In 2008, Dunlap filed a habeas corpus petition with the federal district court, arguing that his trial attorney was ineffective by not presenting a defense on his mental health issues and child abuse. In August 2010, this federal appeal was rejected. Senior U.S. District Judge John L. Kane wrote that Dunlap was fairly tried, competently represented, and justifiably sentenced to death.

On April 16, 2012, the 10th Circuit Court of Appeals denied Dunlap's appeal of his death sentence. Dunlap's lawyers argued before the 10th Circuit that Dunlap's trial lawyers were negligent during the sentencing, by not providing evidence that Dunlap suffers from a mental illness. They argued that if the jurors heard evidence of Dunlap's mental illness this would spare Dunlap from being sentenced to death.

On May 1, 2013, Judge William Sylvester announced that the execution date for Dunlap would be in mid-August 2013.

On May 22, 2013, Dunlap's execution was put on hold, as Colorado Governor John Hickenlooper decided against executing Dunlap or granting him clemency and instead signed a "temporary reprieve" in 2013. The reprieve meant that as long as Hickenlooper was governor, Dunlap would not likely be executed. According to Hickenlooper, one of the reasons that he did not choose full clemency was because Dunlap would have to remain segregated from the rest of the prison population. Groups, including the NAACP, contacted Hickenlooper requesting the sparing of Dunlap's life, arguing that the death penalty is disproportionately imposed on African Americans and Hispanics. The reprieve also meant that unless a governor issued a new executive order, the status of the execution and clemency request would remain on hold. Hickenlooper was constitutionally limited from running for a third term.
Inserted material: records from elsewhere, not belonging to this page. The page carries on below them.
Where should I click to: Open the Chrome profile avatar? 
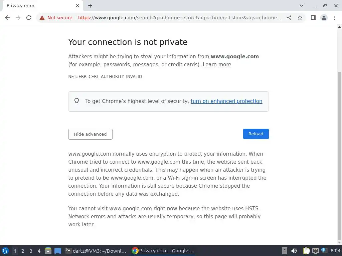(324, 18)
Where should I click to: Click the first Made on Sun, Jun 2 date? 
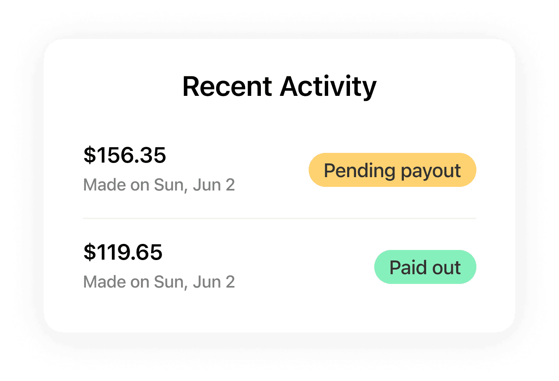pos(159,184)
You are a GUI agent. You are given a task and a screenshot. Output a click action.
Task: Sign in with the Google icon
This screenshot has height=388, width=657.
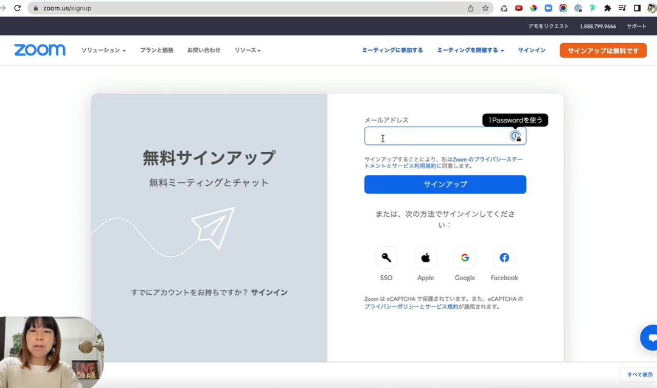click(465, 257)
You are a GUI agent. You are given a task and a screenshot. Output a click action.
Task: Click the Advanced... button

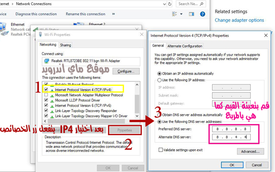point(250,151)
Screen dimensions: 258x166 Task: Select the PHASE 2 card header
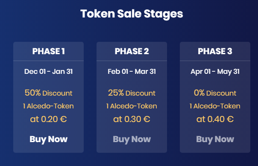132,51
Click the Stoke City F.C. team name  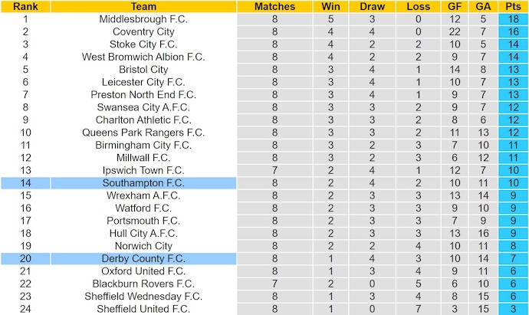[143, 44]
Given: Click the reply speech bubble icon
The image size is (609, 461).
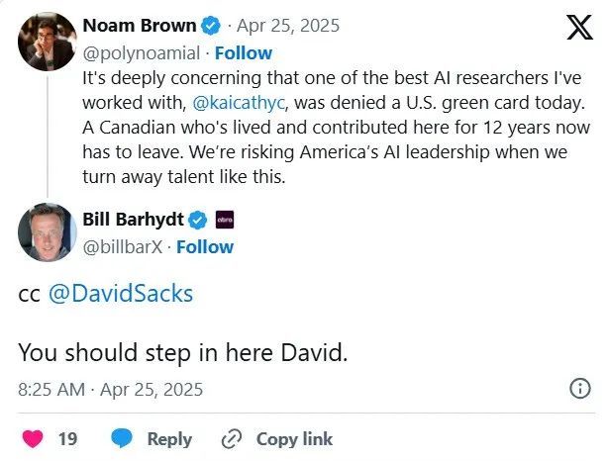Looking at the screenshot, I should click(122, 438).

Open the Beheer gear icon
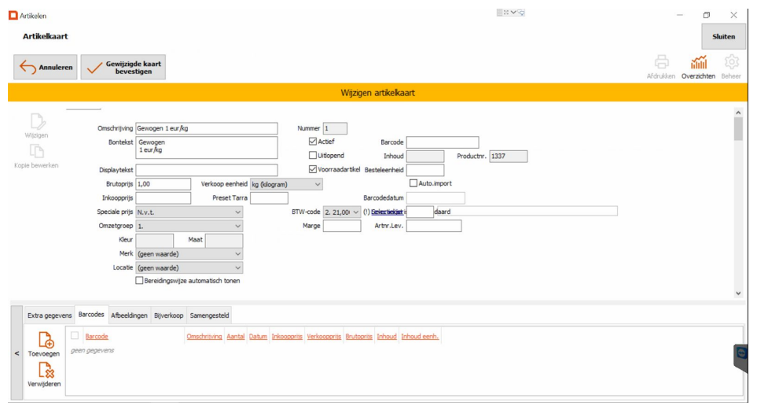tap(732, 63)
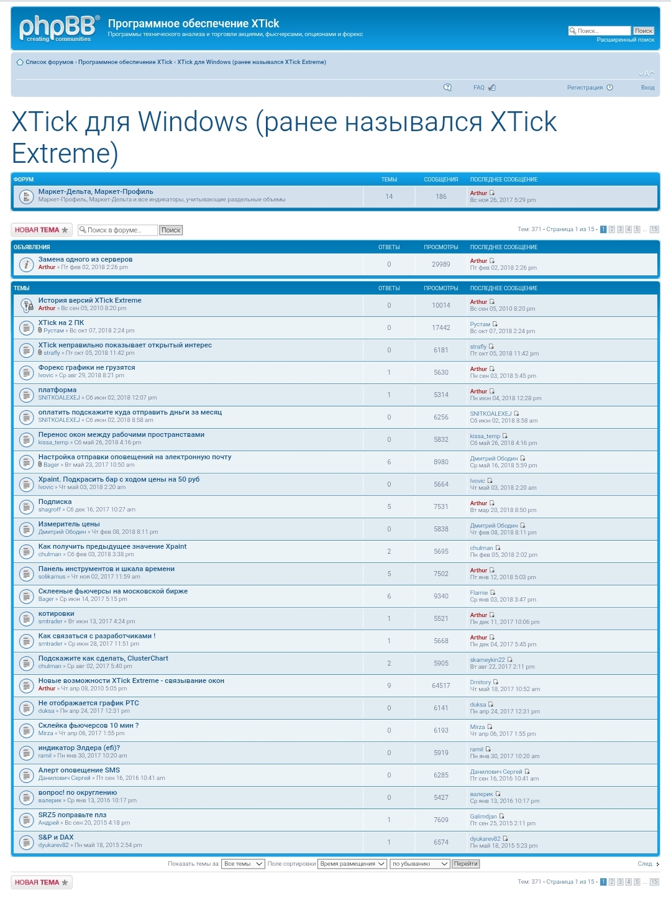The image size is (671, 898).
Task: Open topic 'Форекс графики не грузятся'
Action: coord(86,367)
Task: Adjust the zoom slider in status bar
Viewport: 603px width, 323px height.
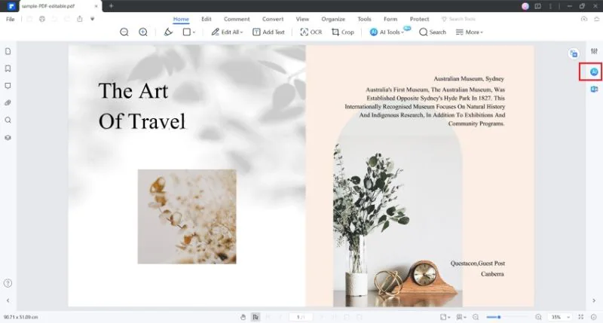Action: point(499,317)
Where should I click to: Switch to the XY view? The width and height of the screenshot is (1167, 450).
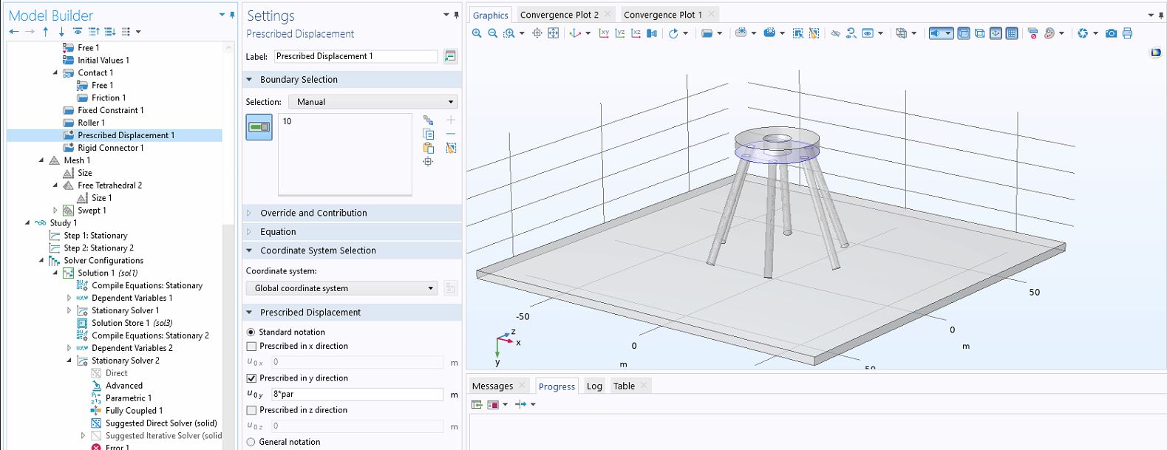point(604,33)
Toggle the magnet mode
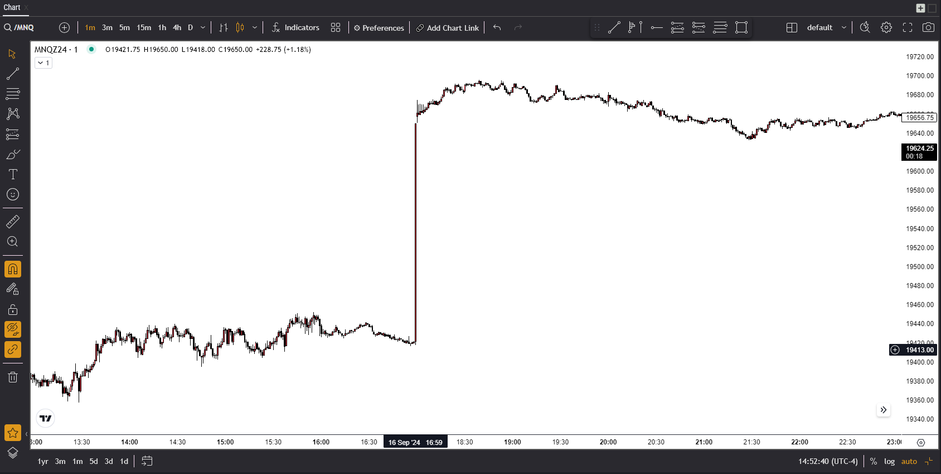Image resolution: width=941 pixels, height=474 pixels. tap(13, 269)
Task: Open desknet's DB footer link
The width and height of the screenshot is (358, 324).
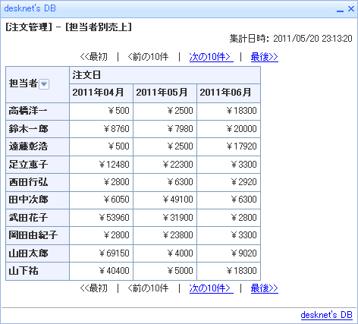Action: point(326,315)
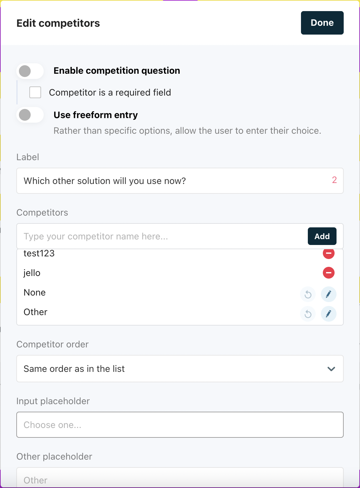Select the jello entry in list
360x488 pixels.
[32, 273]
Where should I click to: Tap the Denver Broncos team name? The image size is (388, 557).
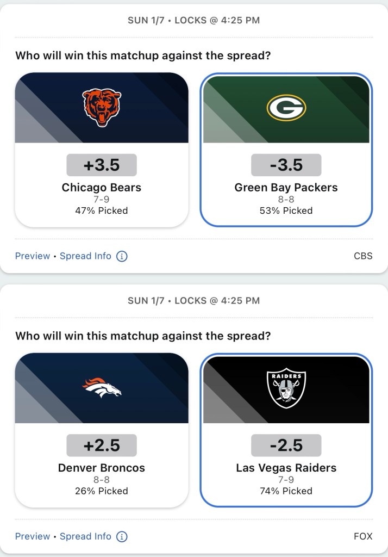point(102,468)
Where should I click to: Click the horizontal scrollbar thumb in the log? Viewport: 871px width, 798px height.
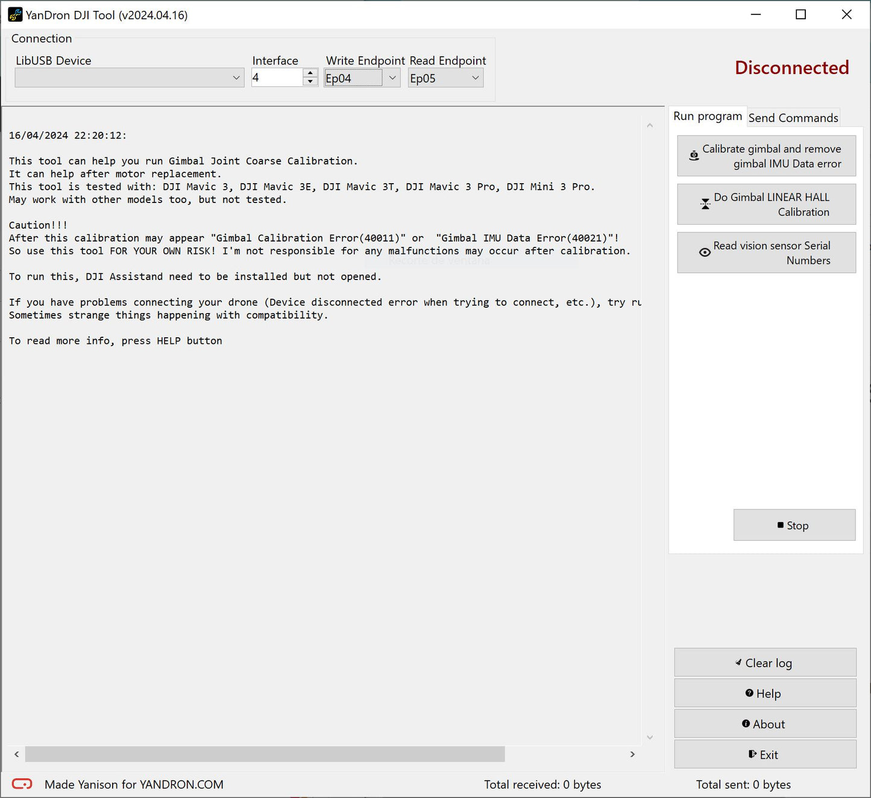click(265, 754)
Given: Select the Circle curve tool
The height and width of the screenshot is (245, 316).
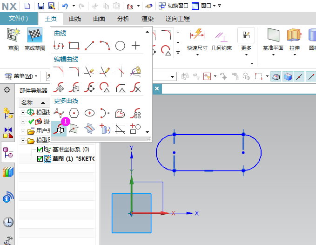Looking at the screenshot, I should coord(120,46).
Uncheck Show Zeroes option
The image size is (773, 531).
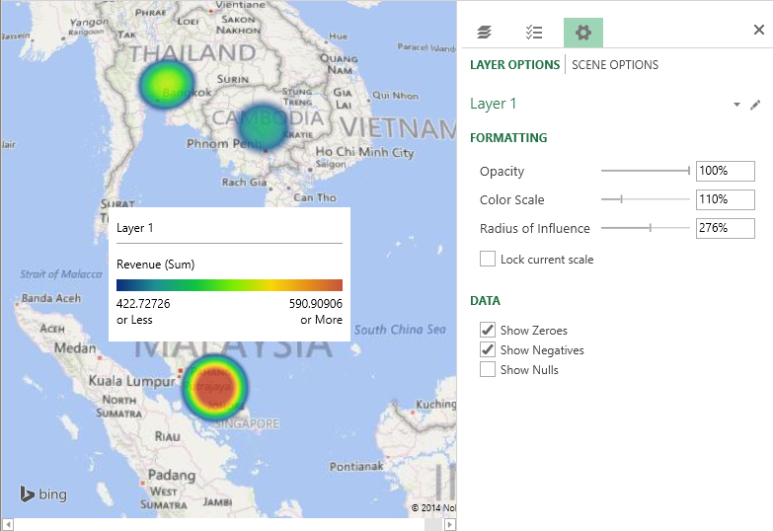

On November 6, 2018, Jared Polis was elected governor. During the campaign, Polis said he intended to sign a bill repealing the death penalty in Colorado. Regarding the Dunlap case, Polis said he had no problem following the current law, and that he did not think it was appropriate to comment on a specific case during a campaign before actually becoming governor and reviewing the case to make an informed decision.

On March 23, 2020, Polis signed a bill repealing the death penalty. Polis also commuted the sentences for all three men on death row, including Dunlap, to life without parole. Dunlap remains incarcerated at the Colorado State Penitentiary in Cañon City.